[[ Dataset entries open ]]

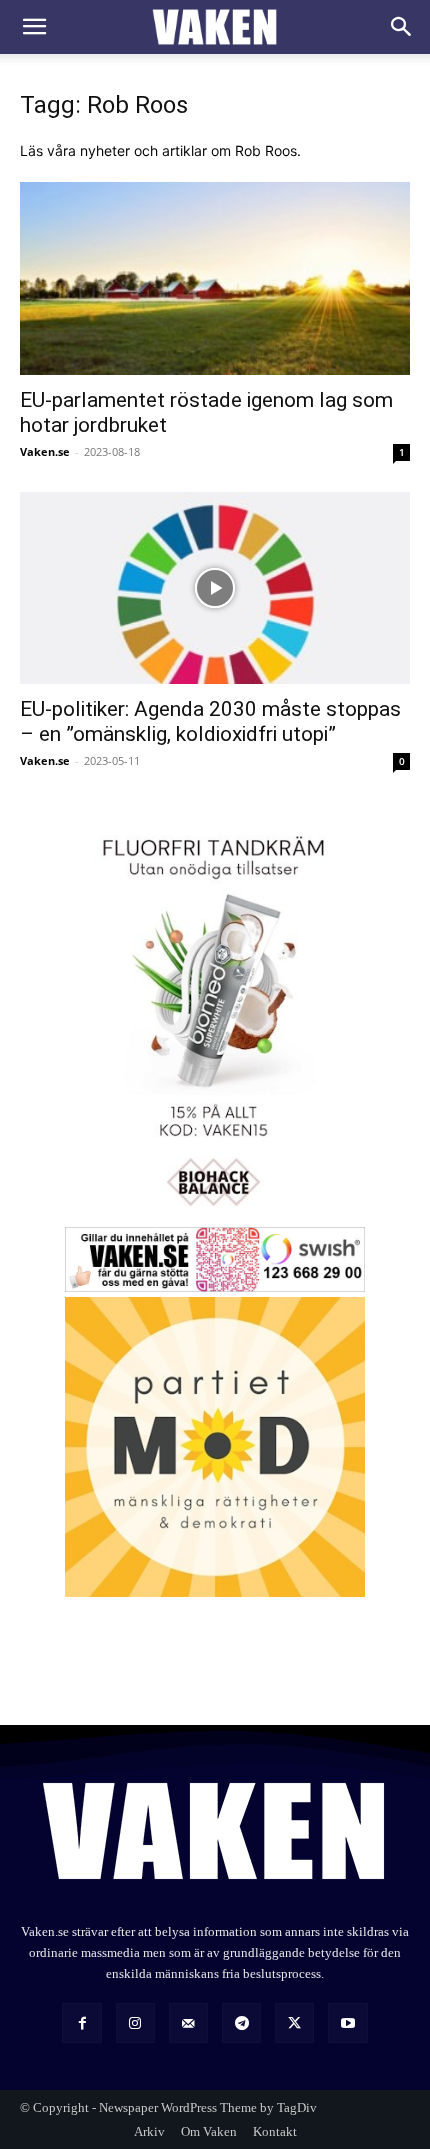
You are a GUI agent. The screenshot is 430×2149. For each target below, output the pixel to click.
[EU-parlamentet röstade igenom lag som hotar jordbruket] (215, 278)
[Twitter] (294, 2022)
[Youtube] (347, 2022)
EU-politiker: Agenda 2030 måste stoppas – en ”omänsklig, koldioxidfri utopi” (210, 721)
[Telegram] (241, 2022)
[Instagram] (135, 2022)
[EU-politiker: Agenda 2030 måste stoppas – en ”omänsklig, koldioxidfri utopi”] (215, 588)
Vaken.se (45, 451)
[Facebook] (81, 2022)
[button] (34, 27)
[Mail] (188, 2022)
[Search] (402, 27)
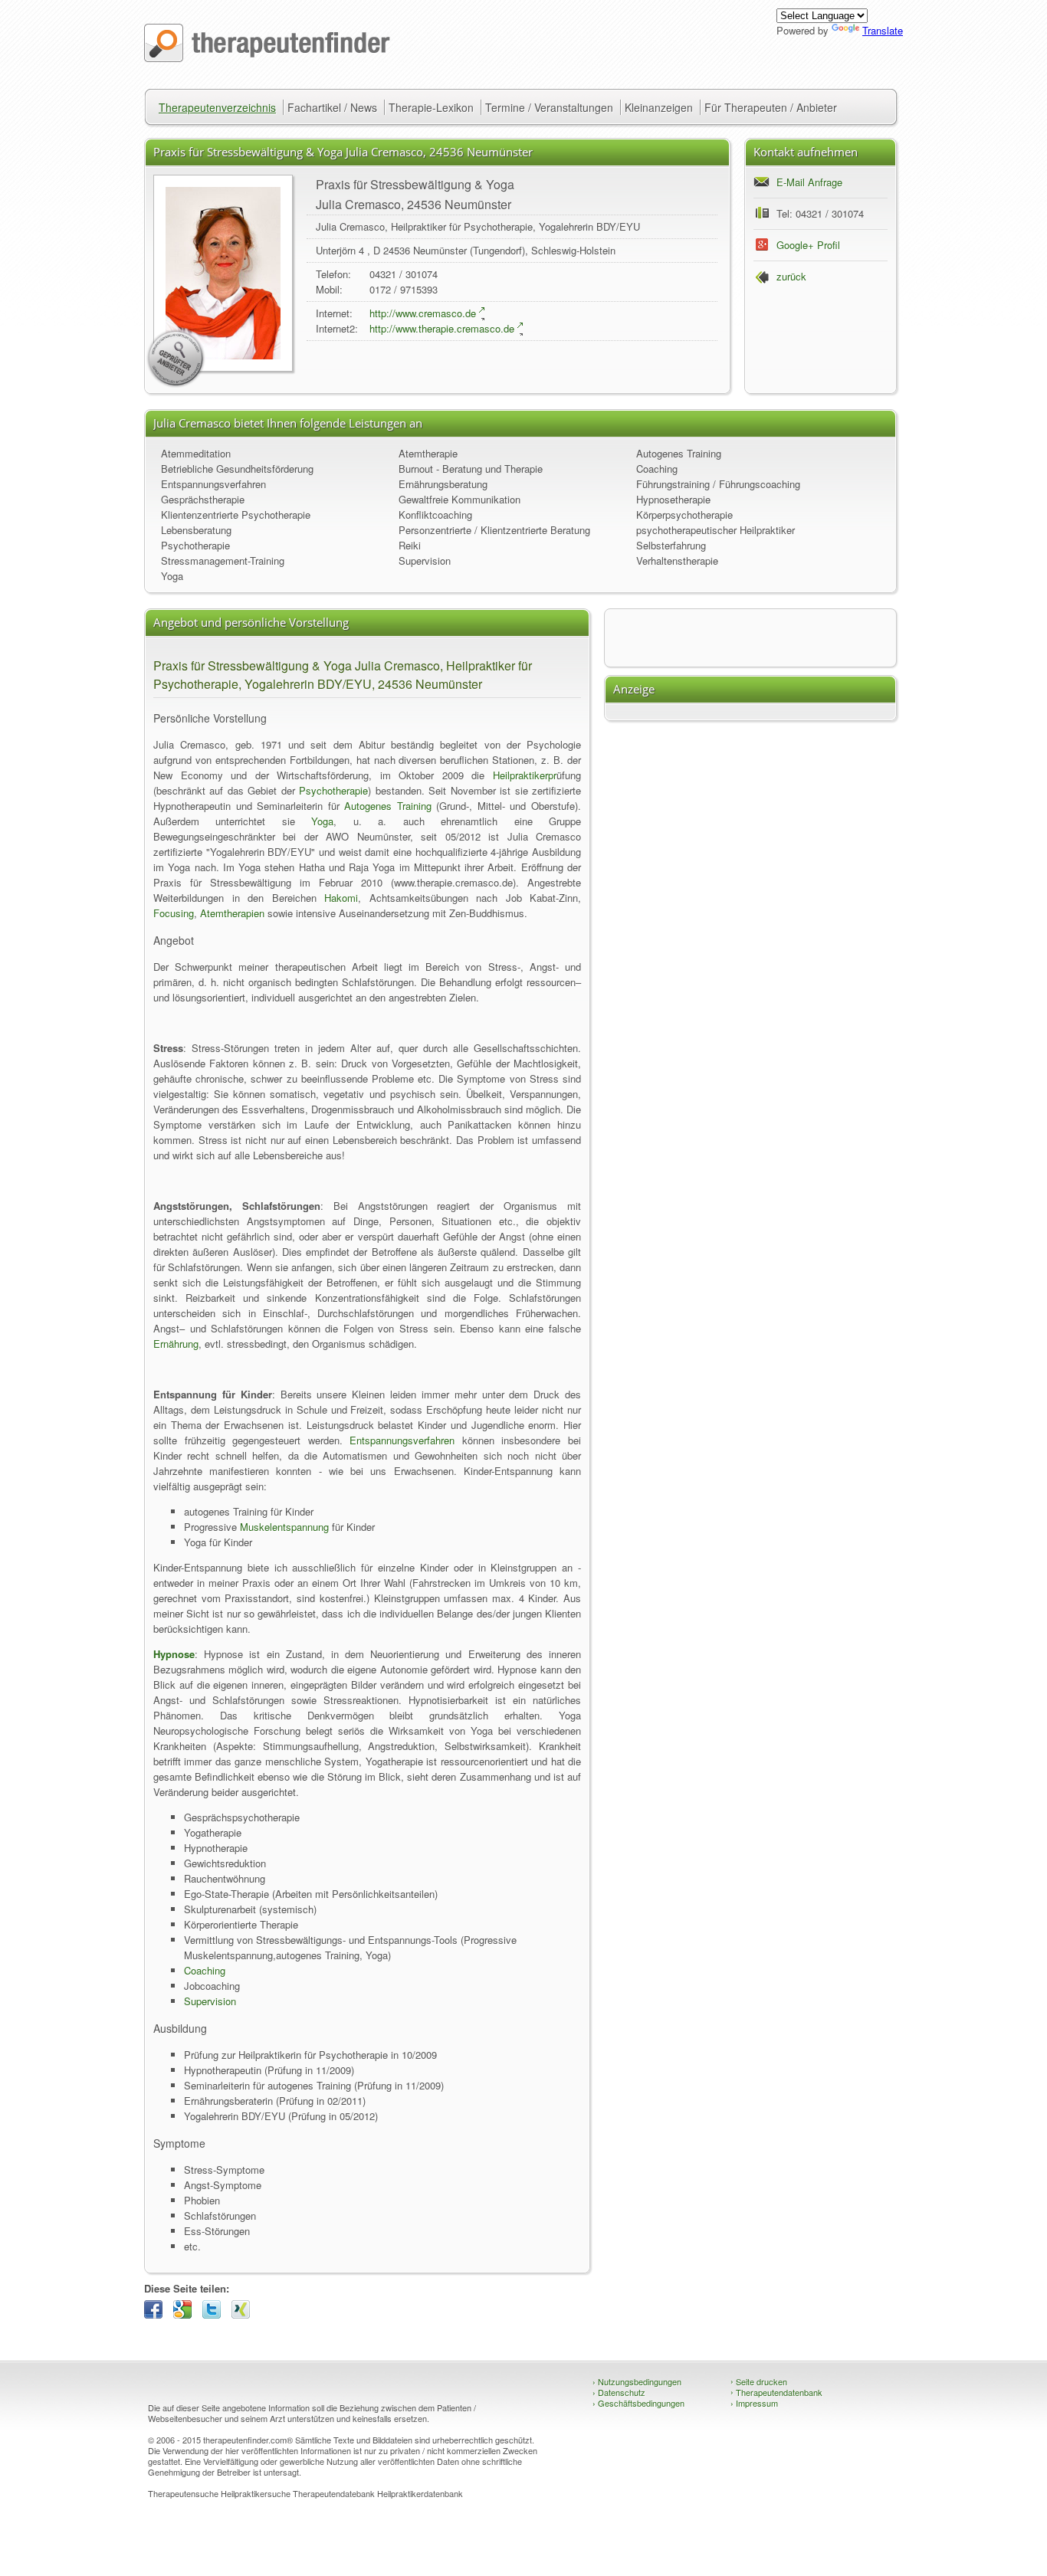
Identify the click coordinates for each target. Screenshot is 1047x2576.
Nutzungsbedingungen (636, 2381)
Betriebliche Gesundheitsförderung (237, 468)
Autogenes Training (678, 453)
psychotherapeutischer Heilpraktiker (715, 530)
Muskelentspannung (284, 1526)
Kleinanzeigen (659, 107)
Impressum (754, 2403)
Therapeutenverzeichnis (217, 107)
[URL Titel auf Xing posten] (244, 2314)
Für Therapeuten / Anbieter (770, 107)
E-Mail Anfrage (809, 182)
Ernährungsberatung (443, 484)
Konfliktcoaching (435, 514)
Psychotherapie (195, 545)
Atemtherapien (232, 913)
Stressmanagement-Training (222, 560)
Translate (882, 30)
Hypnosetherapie (673, 499)
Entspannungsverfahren (213, 484)
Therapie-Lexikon (431, 107)
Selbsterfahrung (671, 545)
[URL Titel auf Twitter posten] (215, 2314)
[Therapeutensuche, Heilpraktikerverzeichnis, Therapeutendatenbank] (267, 58)
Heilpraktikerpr (524, 775)
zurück (791, 276)
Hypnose (174, 1654)
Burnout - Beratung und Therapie (471, 468)
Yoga (172, 576)
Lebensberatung (196, 530)
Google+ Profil (808, 245)
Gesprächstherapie (203, 499)
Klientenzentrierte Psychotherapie (235, 514)
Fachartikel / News (332, 107)
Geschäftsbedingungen (638, 2403)
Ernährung (176, 1343)
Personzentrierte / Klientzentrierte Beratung (494, 530)
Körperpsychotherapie (684, 514)
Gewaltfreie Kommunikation (459, 499)
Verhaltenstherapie (677, 560)
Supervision (425, 560)
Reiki (410, 545)
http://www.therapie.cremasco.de (441, 328)
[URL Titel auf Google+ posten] (186, 2314)
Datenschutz (618, 2392)
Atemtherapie (428, 453)
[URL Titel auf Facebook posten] (157, 2314)
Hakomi (341, 897)
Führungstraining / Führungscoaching (718, 484)
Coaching (657, 468)
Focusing (173, 913)
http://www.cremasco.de (422, 313)
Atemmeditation (196, 453)
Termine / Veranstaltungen (549, 107)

[[ Dataset entries closed ]]

**Exercise objective:** Skip the pictures, then return the rest of the data exactly.

**Solved exercise:**
You are a GUI agent. The screenshot is 430×2149. For each target below, output the pixel to click.
[EU-parlamentet röstade igenom lag som hotar jordbruket] (215, 278)
[Twitter] (294, 2022)
[Youtube] (347, 2022)
EU-politiker: Agenda 2030 måste stoppas – en ”omänsklig, koldioxidfri utopi” (210, 721)
[Telegram] (241, 2022)
[Instagram] (135, 2022)
[EU-politiker: Agenda 2030 måste stoppas – en ”omänsklig, koldioxidfri utopi”] (215, 588)
Vaken.se (45, 451)
[Facebook] (81, 2022)
[button] (34, 27)
[Mail] (188, 2022)
[Search] (402, 27)
Identify the click coordinates for each target. Screenshot is 1047x2576.
Nutzungsbedingungen (636, 2381)
Betriebliche Gesundheitsförderung (237, 468)
Autogenes Training (678, 453)
psychotherapeutischer Heilpraktiker (715, 530)
Muskelentspannung (284, 1526)
Kleinanzeigen (659, 107)
Impressum (754, 2403)
Therapeutenverzeichnis (217, 107)
[URL Titel auf Xing posten] (244, 2314)
Für Therapeuten / Anbieter (770, 107)
E-Mail Anfrage (809, 182)
Ernährungsberatung (443, 484)
Konfliktcoaching (435, 514)
Psychotherapie (195, 545)
Atemtherapien (232, 913)
Stressmanagement-Training (222, 560)
Translate (882, 30)
Hypnosetherapie (673, 499)
Entspannungsverfahren (213, 484)
Therapie-Lexikon (431, 107)
Selbsterfahrung (671, 545)
[URL Titel auf Twitter posten] (215, 2314)
[Therapeutensuche, Heilpraktikerverzeichnis, Therapeutendatenbank] (267, 58)
Heilpraktikerpr (524, 775)
zurück (791, 276)
Hypnose (174, 1654)
Burnout - Beratung und Therapie (471, 468)
Yoga (172, 576)
Lebensberatung (196, 530)
Google+ Profil (808, 245)
Gesprächstherapie (203, 499)
Klientenzentrierte Psychotherapie (235, 514)
Fachartikel / News (332, 107)
Geschäftsbedingungen (638, 2403)
Ernährung (176, 1343)
Personzentrierte / Klientzentrierte Beratung (494, 530)
Körperpsychotherapie (684, 514)
Gewaltfreie Kommunikation (459, 499)
Verhaltenstherapie (677, 560)
Supervision (425, 560)
Reiki (410, 545)
http://www.therapie.cremasco.de (441, 328)
[URL Titel auf Google+ posten] (186, 2314)
Datenschutz (618, 2392)
Atemtherapie (428, 453)
[URL Titel auf Facebook posten] (157, 2314)
Hakomi (341, 897)
Führungstraining / Führungscoaching (718, 484)
Coaching (657, 468)
Focusing (173, 913)
http://www.cremasco.de (422, 313)
Atemmeditation (196, 453)
Termine / Veranstaltungen (549, 107)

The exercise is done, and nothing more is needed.